Später dealten die Schweizer sogar mit ebenso bearbeitetem Schmuck- und Zahngold aus Konzentrationslagern. Zum Teil prägten sie aus der Nazi-Beute selber Münzen, womit die Herkunft des Raubgutes endgültig verwischt war. Die Holländer aber vermissen, wie sie erst jetzt dem US-Senat meldeten, bis heute mehr als die Hälfte ihrer von den Nazis gestohlenen 146 Tonnen Gold.

Daß die deutsche Kriegswirtschaft ohne die Gold- und Devisengeschäfte mit der Schweiz, die zur Beschaffung lebenswichtiger Rohstoffe unabdinglich waren, viel eher zusammengebrochen wäre, bescheinigten nach dem Krieg angeklagte NS-Funktionäre ebenso wie alliierte Agenten. Deren Regierungen forderten in Bern erfolglos das Ende der Kooperation - die so weit ging, daß Deutschland wichtige Teile für seine V-1- und V-2-Raketen vom neutralen Nachbarn bezog.

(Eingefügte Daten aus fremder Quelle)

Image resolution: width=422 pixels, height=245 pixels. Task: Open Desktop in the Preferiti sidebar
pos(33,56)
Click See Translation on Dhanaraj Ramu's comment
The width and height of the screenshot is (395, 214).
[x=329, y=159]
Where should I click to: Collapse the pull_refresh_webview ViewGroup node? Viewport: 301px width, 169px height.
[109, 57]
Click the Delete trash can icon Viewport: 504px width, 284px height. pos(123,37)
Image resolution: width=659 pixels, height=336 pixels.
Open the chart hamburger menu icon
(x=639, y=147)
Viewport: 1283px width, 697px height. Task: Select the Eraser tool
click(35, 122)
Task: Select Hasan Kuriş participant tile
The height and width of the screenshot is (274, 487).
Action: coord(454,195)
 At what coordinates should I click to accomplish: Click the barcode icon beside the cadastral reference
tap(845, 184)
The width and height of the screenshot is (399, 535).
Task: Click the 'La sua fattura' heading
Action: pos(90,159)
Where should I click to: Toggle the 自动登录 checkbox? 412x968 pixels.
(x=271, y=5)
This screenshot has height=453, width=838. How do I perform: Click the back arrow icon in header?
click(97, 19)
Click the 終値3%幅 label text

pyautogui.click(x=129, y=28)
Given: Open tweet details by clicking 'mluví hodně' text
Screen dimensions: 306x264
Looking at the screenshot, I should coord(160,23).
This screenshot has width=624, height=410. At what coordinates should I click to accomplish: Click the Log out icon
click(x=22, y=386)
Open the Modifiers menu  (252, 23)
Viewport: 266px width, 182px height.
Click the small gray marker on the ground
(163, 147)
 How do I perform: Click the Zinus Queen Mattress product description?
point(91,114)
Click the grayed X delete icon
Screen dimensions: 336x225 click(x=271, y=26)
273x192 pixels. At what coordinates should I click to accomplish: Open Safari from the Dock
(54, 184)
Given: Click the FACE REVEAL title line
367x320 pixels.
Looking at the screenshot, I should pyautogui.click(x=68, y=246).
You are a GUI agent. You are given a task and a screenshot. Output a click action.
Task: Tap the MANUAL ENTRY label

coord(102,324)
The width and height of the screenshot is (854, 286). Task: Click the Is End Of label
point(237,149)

Ein besonderes Kapitel ist das Nazi-Fluchtgeld, das gegen Ende des Krieges massiv in die Schweiz strömte und im Juli 1945 von amerikanischen Quellen laut einem Telegramm der US-Botschaft in Bern auf die astronomische Summe von 16 Milliarden Franken geschätzt wurde. Seriöse Historiker beziffern den geheimen NS-Hort auf gut 2 Milliarden Franken, verstreut über 10 000 Nummernkonten.

Im Spätsommer 1944 hinterlegte Hermann Göring 16 Millionen Reichsmark unter anderem bei der Graubündner Kantonalbank. Eines seiner Pseudonyme war »Dr. Ingmann«.

Bei der Treuhandgesellschaft Johann Wehrli & Cie in Zürich deponierte die deutsche Abwehr 42 Millionen Franken - und die Treuhänder beschafften auch Visa für deutsche Agenten. Der Kurort Davos - mit großen Hotels in Reichsbesitz - war ein Dorado für Nazi-Bonzen, 1700 prominente Deutsche überstanden dort fern vom Schuß das Kriegsende.

Die Papierflut förderte zutage, daß sich die Firma Bally an der Arisierung jüdischer Schuhgesch"fte in Berlin beteiligt, die Waffenschmiede Oerlikon-Bührle aufs engste mit deutschen Rüstungsfabriken kooperiert und bis April 1945 Kriegsmaterial ans Reich geliefert hatte. Konzernherr Emil Bührle bediente sich derweil eifrig an »entarteter Kunst«, die das NS-Regime in der Schweiz verhökern ließ.

Die Schlammlawine aus dem Archiv drohte den Bankenplatz Schweiz, heute Nummer eins in der Welt, nachhaltig in Verruf zu bringen. Mit den alten Geschichten kamen auch andere Affären, wie Steuerflucht, Drogengeldwäsche und gehortetes Blutgeld von Diktatoren - »infame Klientel«, so die New York Times - von Marcos bis Mobutu, wieder hoch.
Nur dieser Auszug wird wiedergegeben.